The Queen’s Award took its place beside the National Diversity Award won by London Friend in 2014 and the GSK IMPACT Award won in 2016.

Antidote Manager Toni Hogg was recognised with an Attitude Pride Award in 2015, and appeared on the Independent on Sunday’s Rainbow List of the most influential LGBT people in the UK alongside London Friend’s CEO Monty Moncrieff.

In 2019 our Health and Wellbeing Coach Max Hadermann won a nOSCAR, the awards presented by NAZ for work within diverse communities. Max was recognised for his work with Latin communities through our SASH Partnership.

In 2018 London Friend CEO Monty Moncrieff was awarded an MBE for services to LGBT Equality.

LGBT Domestic Abuse Partnership (DAP)

In 2016 London Friend joined the London LGBT Domestic Abuse Partnership (DAP).

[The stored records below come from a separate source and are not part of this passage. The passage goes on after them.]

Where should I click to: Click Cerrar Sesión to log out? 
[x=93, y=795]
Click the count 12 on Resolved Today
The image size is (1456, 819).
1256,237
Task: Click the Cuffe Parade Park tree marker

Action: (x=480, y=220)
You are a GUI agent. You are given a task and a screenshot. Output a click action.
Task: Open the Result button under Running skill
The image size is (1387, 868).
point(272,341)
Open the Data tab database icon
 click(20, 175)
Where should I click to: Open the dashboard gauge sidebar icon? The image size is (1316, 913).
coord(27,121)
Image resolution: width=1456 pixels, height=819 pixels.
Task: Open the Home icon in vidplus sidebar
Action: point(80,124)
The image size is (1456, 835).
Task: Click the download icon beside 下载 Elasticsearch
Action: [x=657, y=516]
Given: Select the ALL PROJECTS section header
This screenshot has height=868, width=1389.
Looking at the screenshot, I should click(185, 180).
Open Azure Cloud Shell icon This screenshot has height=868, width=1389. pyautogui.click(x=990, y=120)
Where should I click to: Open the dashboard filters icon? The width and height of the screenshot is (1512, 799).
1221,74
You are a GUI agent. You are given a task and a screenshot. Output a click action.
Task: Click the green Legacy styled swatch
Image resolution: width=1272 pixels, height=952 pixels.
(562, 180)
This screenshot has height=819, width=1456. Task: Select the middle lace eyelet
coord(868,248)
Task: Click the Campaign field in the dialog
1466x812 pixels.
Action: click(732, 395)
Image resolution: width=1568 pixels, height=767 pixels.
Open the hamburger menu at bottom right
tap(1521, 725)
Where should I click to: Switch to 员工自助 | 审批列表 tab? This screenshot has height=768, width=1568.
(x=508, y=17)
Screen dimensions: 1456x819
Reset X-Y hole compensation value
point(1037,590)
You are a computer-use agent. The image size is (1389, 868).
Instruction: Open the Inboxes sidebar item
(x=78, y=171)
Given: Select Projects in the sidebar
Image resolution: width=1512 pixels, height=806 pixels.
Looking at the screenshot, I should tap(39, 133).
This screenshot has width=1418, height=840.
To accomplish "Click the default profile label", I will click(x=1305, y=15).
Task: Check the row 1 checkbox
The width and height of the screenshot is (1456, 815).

The DAP is funded by London Councils and is the only specialist LGBT multi-agency Domestic Violence service. It is a way for LGBTQ+ people who have experienced domestic abuse to get the maximum amount of help with a minimum amount of hassle. The DAP is open to any LGBTQ+ person experiencing domestic violence who is living or working in London.

London Friend joined the DAP after the LGBT mental health charity Pace closed suddenly owing to funding difficulties. London Friend has provided counselling and run workshops for LGBTQ+ people who have experienced domestic abuse.

Olly Alexander: Growing Up Gay Documentary Promo © Antidote Productions

In 2017 London Friend worked with pop singer Olly Alexander on his BBC documentary Growing Up Gay. Olly examined the impact of being an LGBQ+ person growing up in a heteronormative and cisnormative society and the impact of homophobia, biphobia, and transphobia on LGBTQ+ people’s mental health.

Olly spoke with one of London Friend’s service users, following his journey and experiences.

London Friend at Pride 2022. © Dylan Roberts

In 2022 London Friend celebrated its 50th birthday with a year of heritage activities. London Friend is the oldest LGBTQ+ charity in the UK. It has supported the health and wellbeing of the LGBTQ+ community throughout this time, mostly through the efforts of its volunteers, supported by its dedicated team of staff. London Friend is needed as much now as ever and looks forward to continuing for another 50 years.